Research Objectives:
Super Dual Auroral Radar Network is an international network of high-frequency radar pairs used to study plasma convection in the ionosphere. By observing ionospheric plasma motion, a multitude of geophysical processes can be studied. These processes range from E-region plasma instabilities, to the relationships between auroral luminosity and electric fields, to the global-scale convective response to changes in the solar wind and interplanetary magnetic field. Each of these areas of study contributes to the overall goals of space physics: Developing an understanding of the coupling of energy from the solar wind into Earth's upper atmosphere and its effects on humans or human-made systems.

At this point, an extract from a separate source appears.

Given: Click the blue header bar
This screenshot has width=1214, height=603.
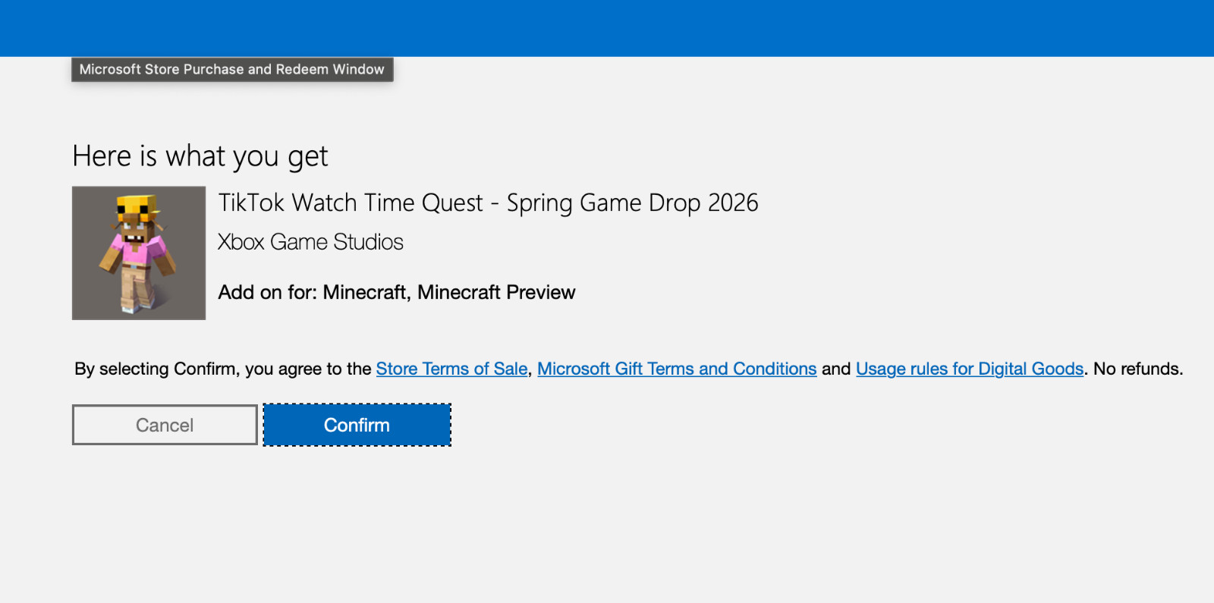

Each pair of these Doppler radars is capable of measuring a large-scale map (about four million square kilometers) in the F region of the ionosphere. Electric fields are generated in the outer regions of the earth's magnetosphere where the solar wind interacts with the earth's magnetic field. They are a direct measure of the transfer of energy from the solar wind to the earth.
The SuperDARN radars almost entirely cover the north and south poles. These radars can collect data and relay it around the world in real-time, which is essential for predictions or forecasts of space weather such as substorms which can damage or destroy power and communication systems. Data from the radar will be used, in conjunction with data from the rest of the SuperDARN network and the wealth of other space physics instruments in Antarctica, to study a variety of topics, including:
+ Responses of global convection to solar wind and IMF changes,
+ Plasma entry into, and exit from, the polar cap, and the accompanying response of the magnetotail, magnetospheric cusp response to changes in the solar wind,
+ The motions of plasma patches through the polar cap, mesospheric winds, and thermospheric gravity waves.
By establishing global-scale coverage in the southern hemisphere, the radar will help address questions about geomagnetic conjugacy and the differences caused by the asymmetry of solar illumination. The project includes direct participation from scientists in Canada, the USA, Britain, France, Japan, South Africa, and Australia, and associates in many other nations.